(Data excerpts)
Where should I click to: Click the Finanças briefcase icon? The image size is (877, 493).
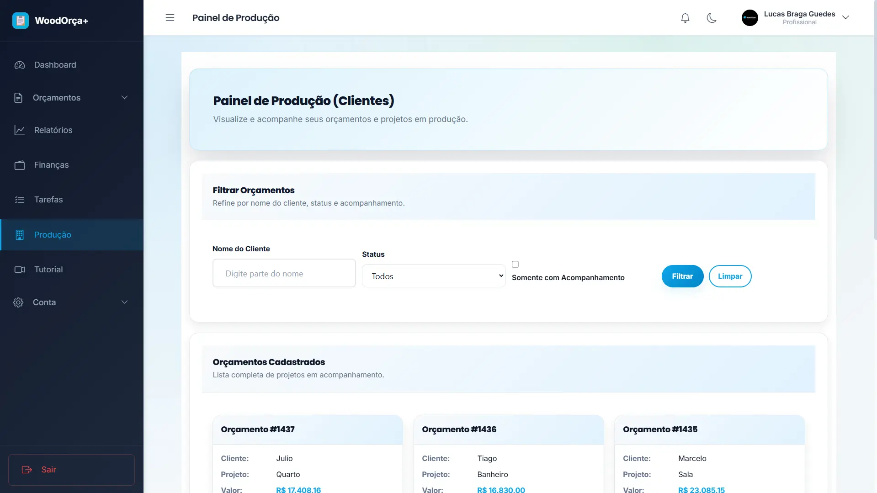coord(19,165)

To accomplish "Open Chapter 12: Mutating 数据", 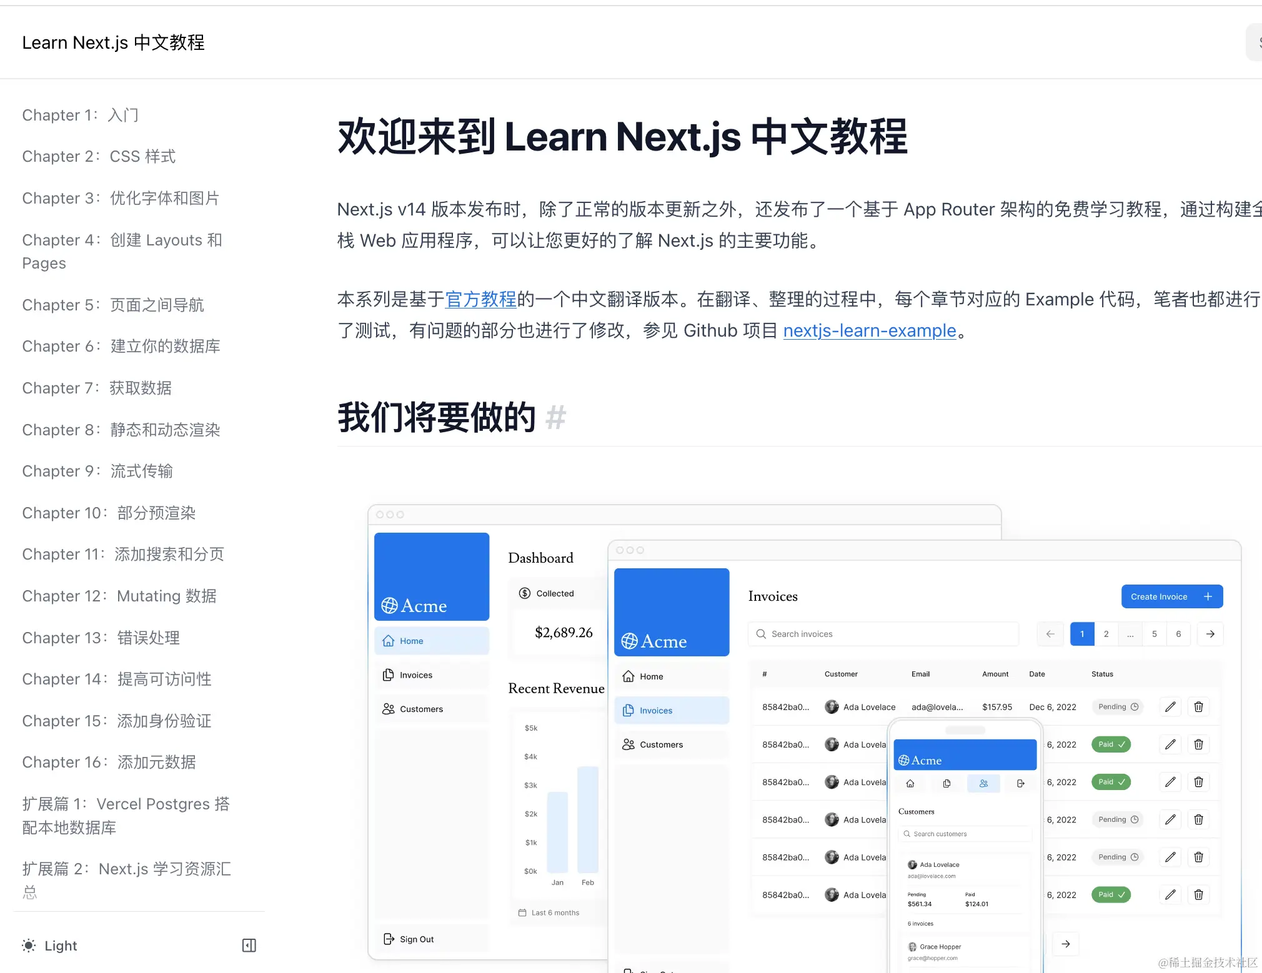I will [x=119, y=596].
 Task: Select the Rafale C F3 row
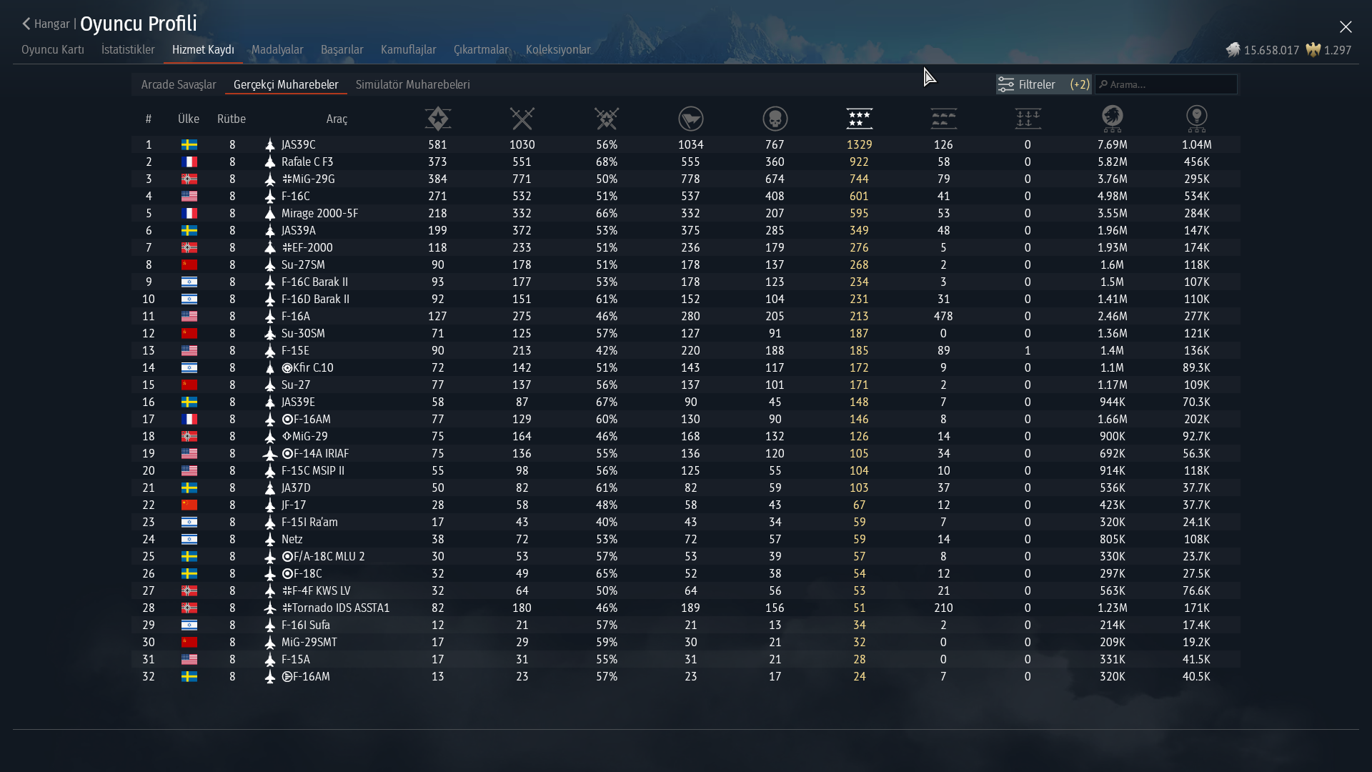307,162
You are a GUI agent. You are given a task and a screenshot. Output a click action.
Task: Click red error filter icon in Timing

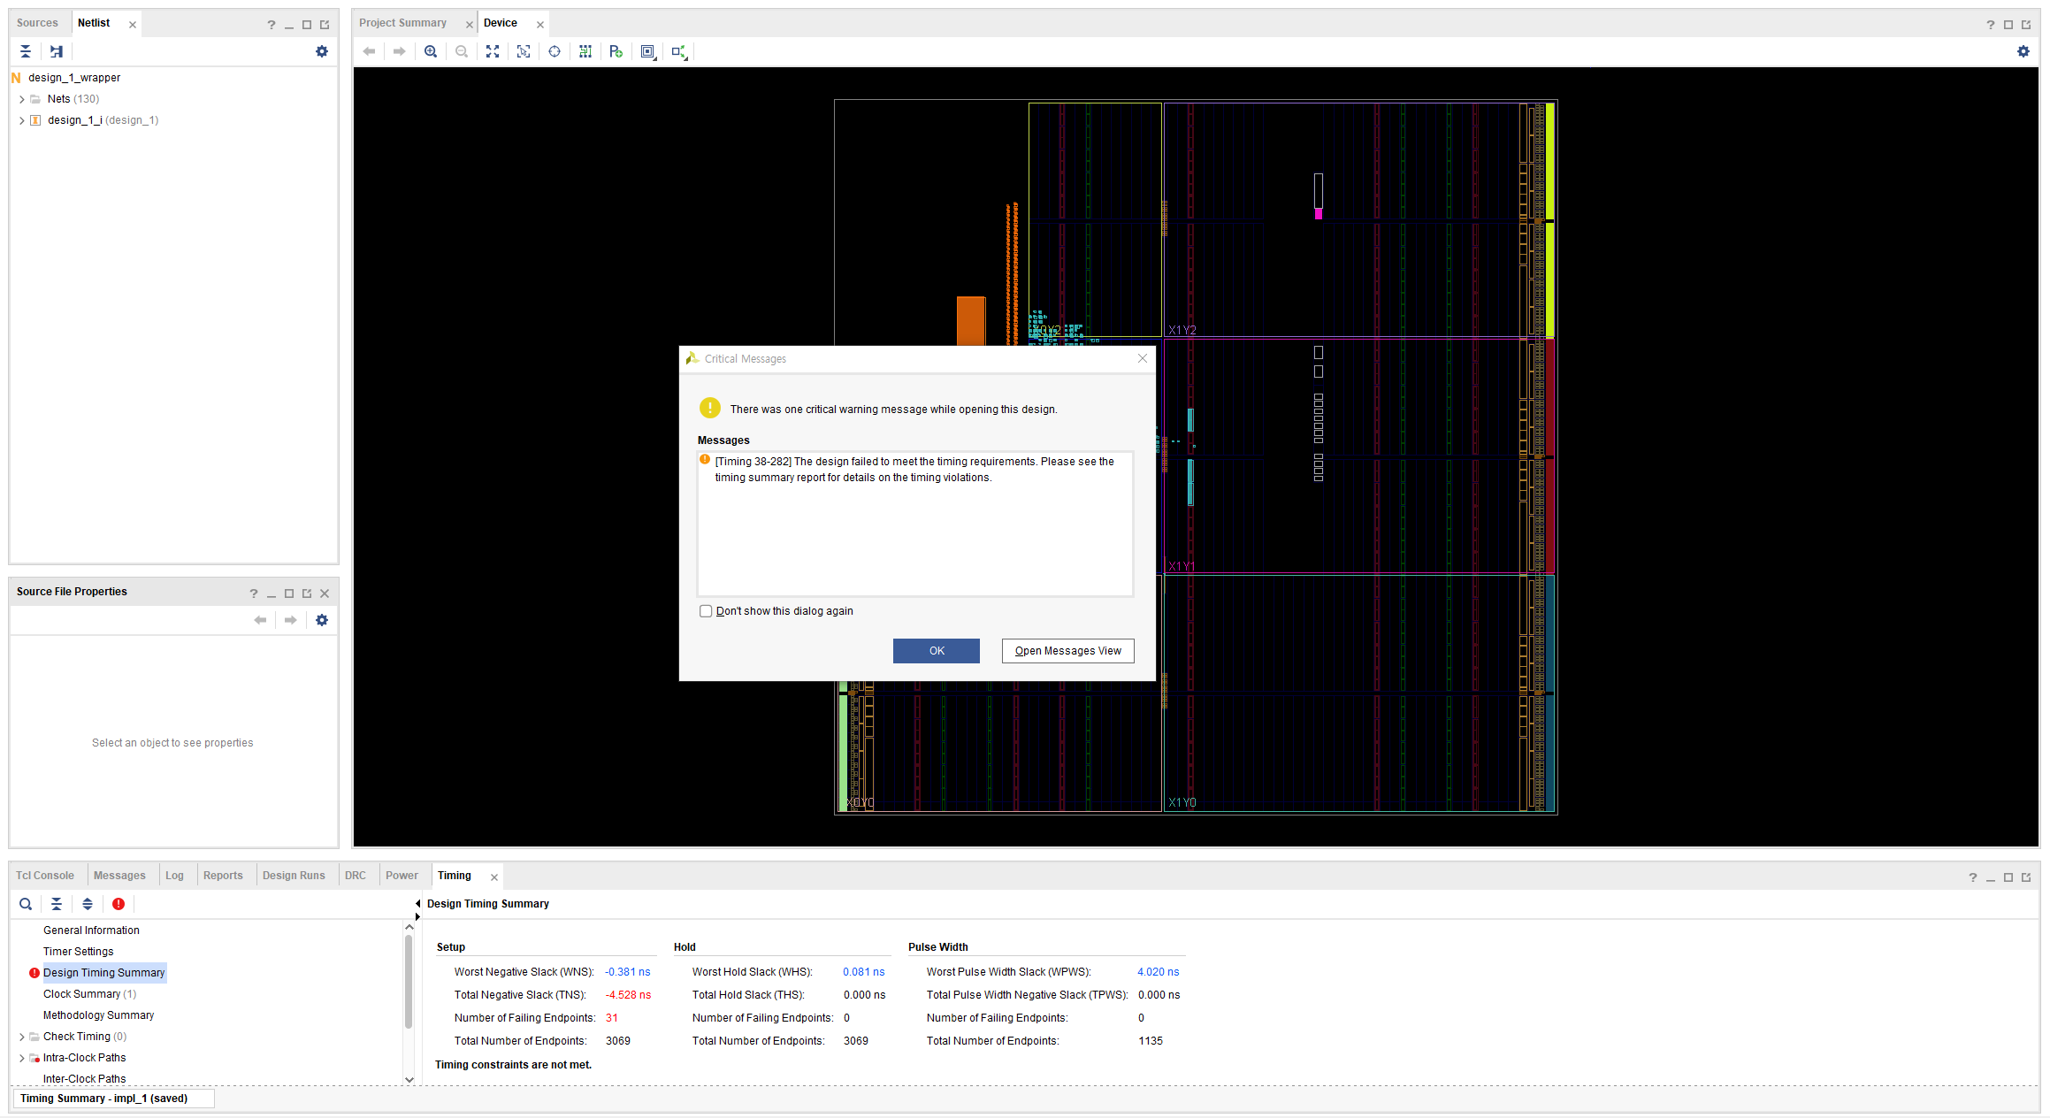coord(118,904)
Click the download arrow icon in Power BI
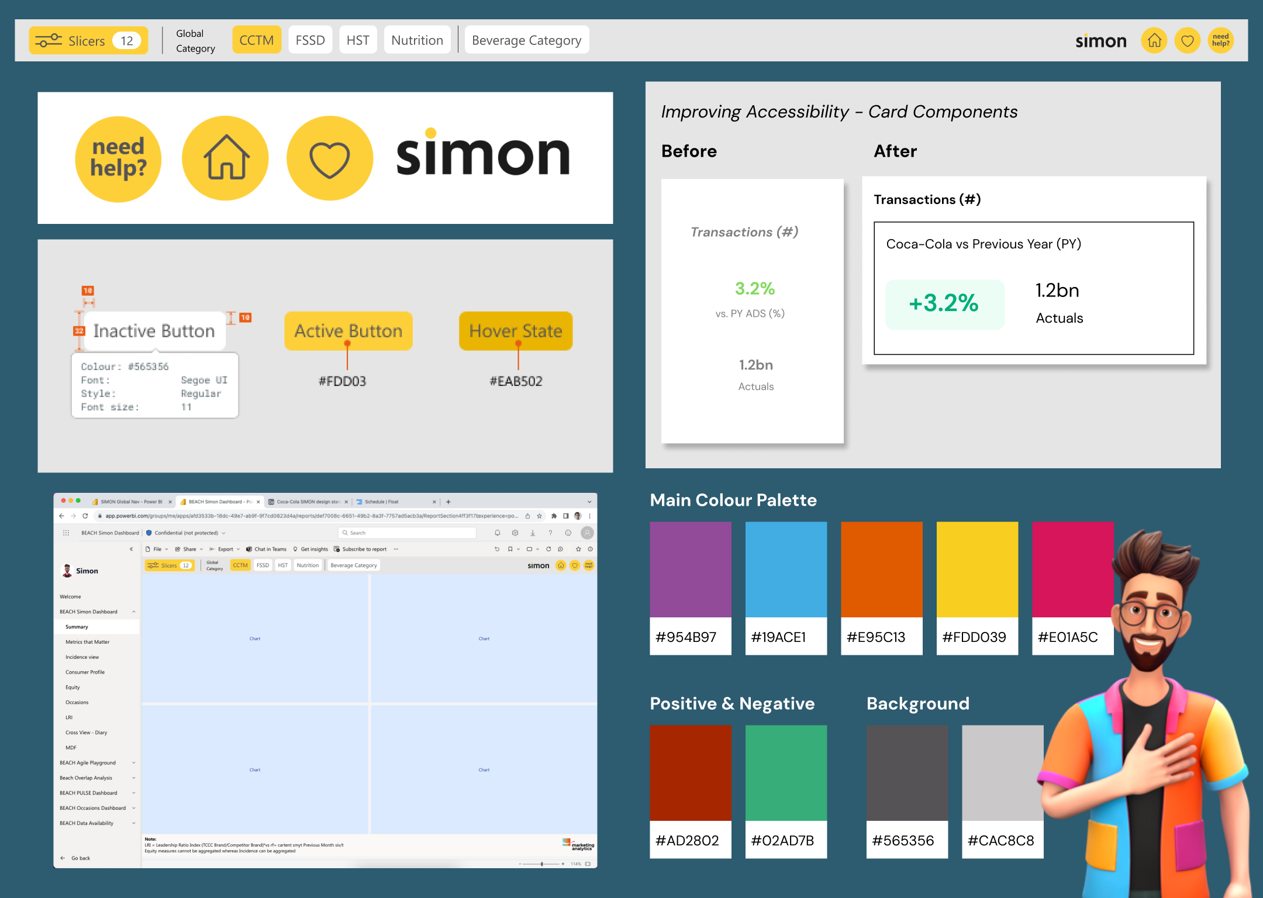The width and height of the screenshot is (1263, 898). click(x=533, y=533)
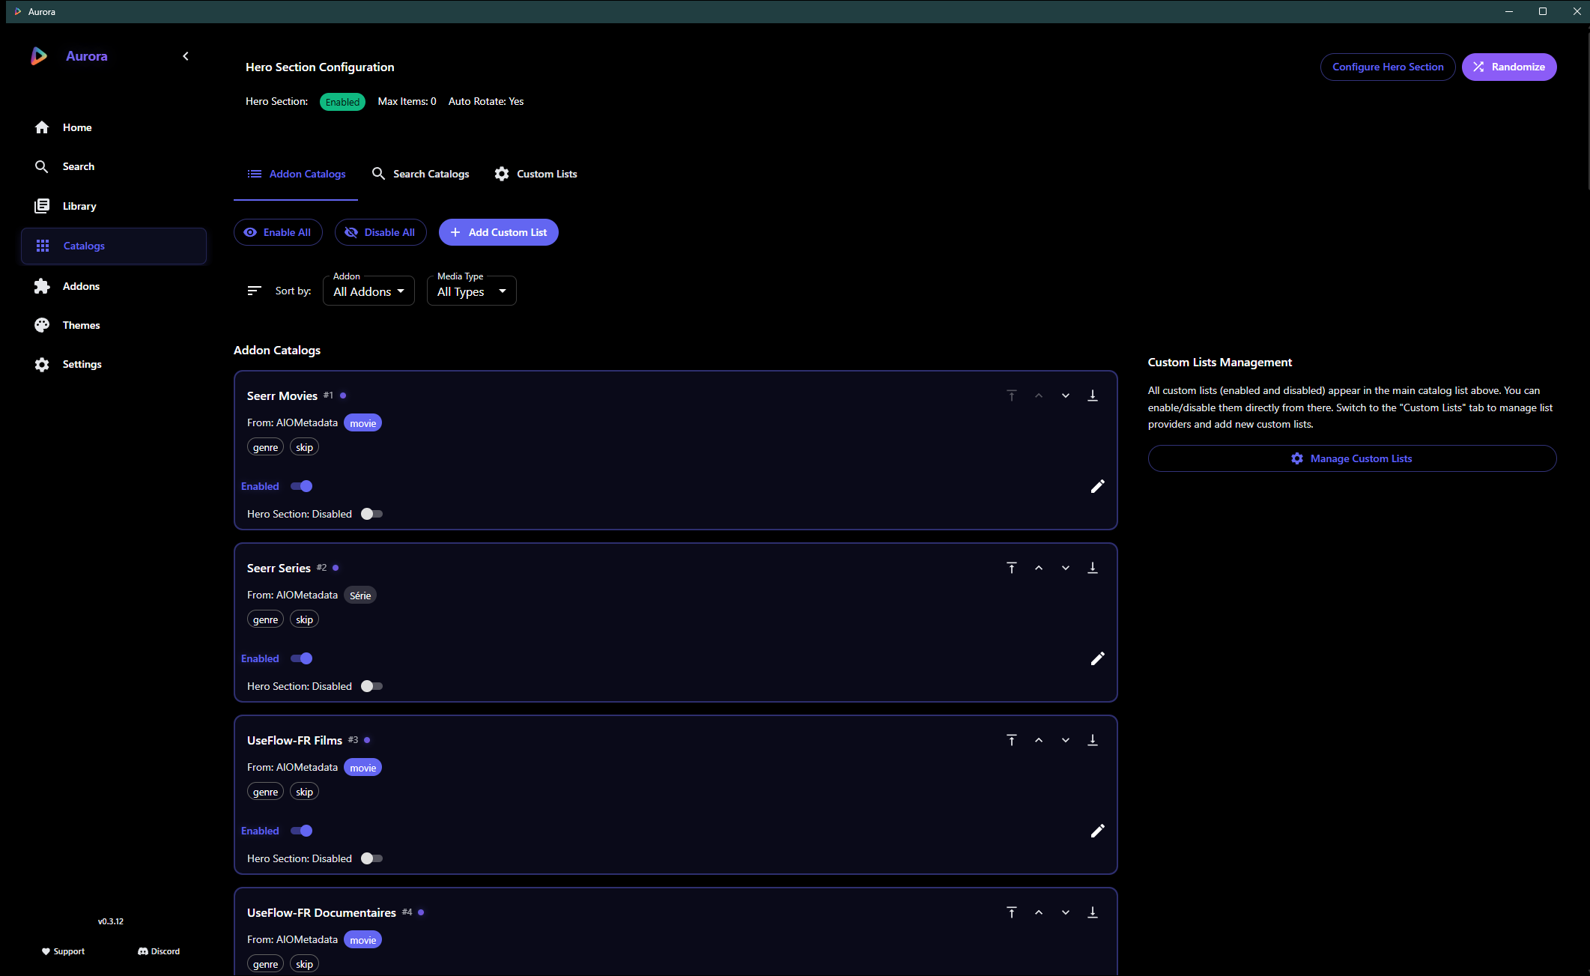Open the All Addons filter dropdown
Screen dimensions: 1590x976
(368, 291)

**TASK DIRECTIONS**: In the data above, the line containing "You are a GUI" and all lines after it are to be reproduced exactly, leaving out the pictures.

**EXERCISE RESULT**:
You are a GUI agent. You are given a task and a screenshot. Output a click action.
Task: Click red error filter icon in Timing

coord(118,904)
Click the download arrow icon in Power BI
The width and height of the screenshot is (1263, 898). click(x=533, y=533)
Open the All Addons filter dropdown
Screen dimensions: 1590x976
(368, 291)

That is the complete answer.